ヴァレーリアの肩の上でパンムーも「パムゥ」と不満げな顔で文句を言っている。万が一街の中ではぐれたら見つけるのが困難なため、パンムーも留守番になったのだ。
「ディアナ様、本当に私もついていかなくていいのでしょうか?」
「大丈夫だよイシュラル。みんな旅慣れてるし、人数が多すぎるのも良くないから」
心配するイシュラルにそう言って、私たちは館の裏口から使用人が使う道を辿ってクィルガー邸の敷地から出た。そこから大通りまで歩いていって乗合馬車に乗るのだ。

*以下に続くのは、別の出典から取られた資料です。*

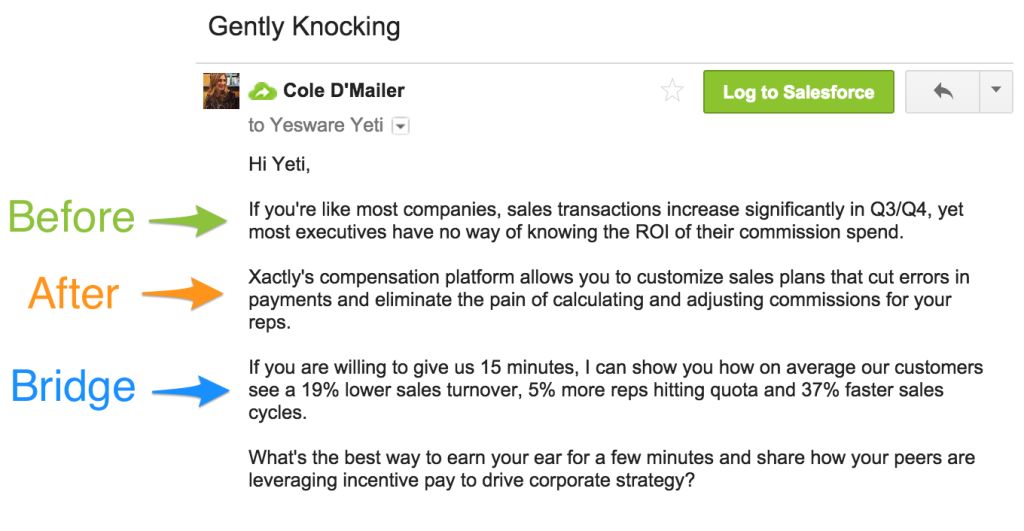Select the Gently Knocking subject line
1024x531 pixels.
[x=304, y=27]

「そういう格好のクィルガーさんを見るのは久しぶりですね」
「そうだな。俺も街に出るのは久しぶりだ」
クィルガーの格好のコンセプトは平民の兵士の休日だ。簡素な薄手の上着にズボンにブーツという、どっからどう見ても平民の格好なのだが、鍛えられた体が迫力があるので只者には見えない。

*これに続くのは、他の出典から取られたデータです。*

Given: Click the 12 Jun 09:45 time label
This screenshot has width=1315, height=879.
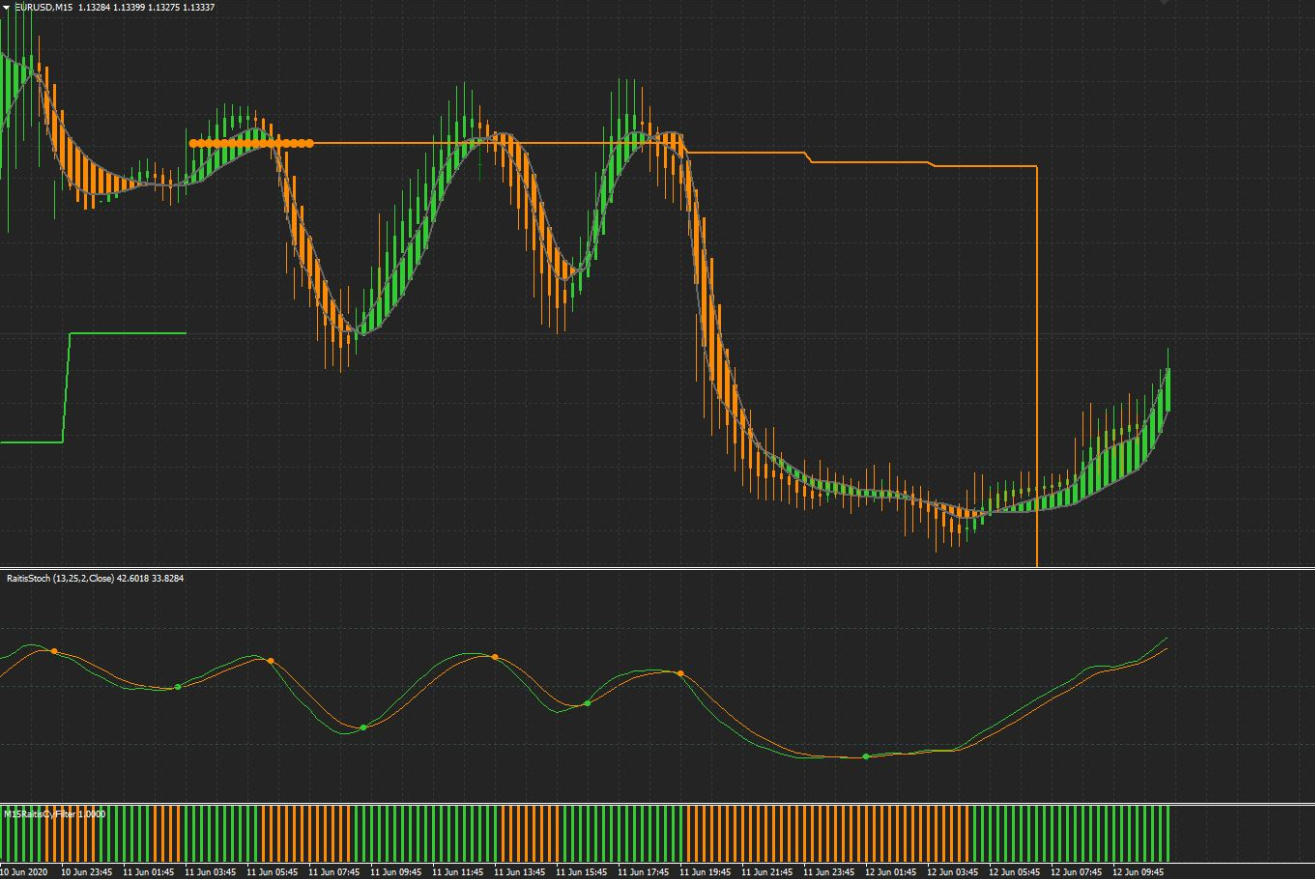Looking at the screenshot, I should pos(1139,871).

クィルガーに以前のような口調でサモルが話しかけているのを見ると、旅をしていたころを思い出してなんだか嬉しくなる。
「ディアナちゃんも似合ってるよ」
「えへへ。そうですか?」
私はここに来る前に着ていたような長い上着に短いチョッキをぺろっと羽織り、ダボっとしたズボンを履いている。耳は流石に隠さなければいけないのでスカーフで覆っている。
「商業区域は人が多いからな、俺から離れるなよ」
「わかってますよ、お父様」
「ブフッ」
私がクィルガーのことをお父様と呼ぶのを初めて聞いた二人が吹き出した。
「ま、待って……いつの間にそんなことに? グフッ」
「生まれてくる赤ちゃんにちゃんとした言葉遣いを覚えてもらわないといけないので、こう呼ぶことにしたんです」
「それはいいことだねぇ……ンフフフ」
「おまえら笑いすぎだろ」
それから平民用の乗合馬車に乗って商業区域に向かう。私たちは馬車の中で今日行く場所の確認をする。
「まずは布通りへ行って縫製機の工房を訪ねるよ」
「布通りってなんですか?」
「主に布やそれに関連するものを作っている工房が集まっている通りだよ。布職人ギルドに所属している職人たちがいるところだね」
「サモルのお店はそこにはないんですか?」
「商人たちの店は表通り周辺に出すからそこにはないよ」
ちなみにクィルガーの養子になってからすぐに、サモルとコモラを呼び捨てにするように言われたのでここでもそのままだ。さん付けに戻すとまた癖になりそうだからだ。
「あの、私ちょっと布が見たいんですけど」
「どんな布だい?」
「演劇クラブの衣装に使えそうなものと、お母様へのお祝いに赤ちゃん用の布を見たいんです」
実はこっそりヴァレーリアへのプレゼントを買えないか考えていたのだ。今お金を持ってないのでクィルガーから借りることになるけれど、日頃の感謝も込めて贈り物をしたいと思っていた。
「妊娠のお祝いに布を贈るのかい?」
「そういう贈り物は普通しないですか?」
「聞いたことないなぁ。出産祝いには花や食べ物を贈るけど」
こっちの出産祝いはいわゆる消えもののプレゼントが多いんだね。
「赤ちゃんが少し大きくなったら親族にお披露目する会があるって聞いたので、その日に赤ちゃんをくるむ布を贈りたいなと思ったんです」
「お披露目会用の布ってことだね。うん、いいねそれ。ちょっといい生地のものを贈って、その子が大きくなったらその布で服を作るなんてこともできそうだ」
私の提案を聞いてサモルが商人の顔でニヤッと笑う。
「じゃあ縫製機の工房や武器屋を見終わったら俺の店に行こうか。ある程度の布は揃ってるし」
「サモルの店は布を扱ってるんですか?」
「布だけじゃないよ。俺はとりあえず売れそうなものはなんでも取り扱う店にしようと思ってるから」
ほうほう、コンビニみたいな店ってことかな。
しばらくすると馬車は貴族区域から商業区域に入った。
「今日買い物するのは北西街なんですよね?」
「そうだよ。そっちの方が馴染みの店が多いからね」
王都は東西南北に大通りが突き抜けている。その大通りに分けられた四つの街はそれぞれ「北東街」「北西街」「南東街」「南西街」と呼ばれ、行政もそれぞれの地区に分かれて統治されている。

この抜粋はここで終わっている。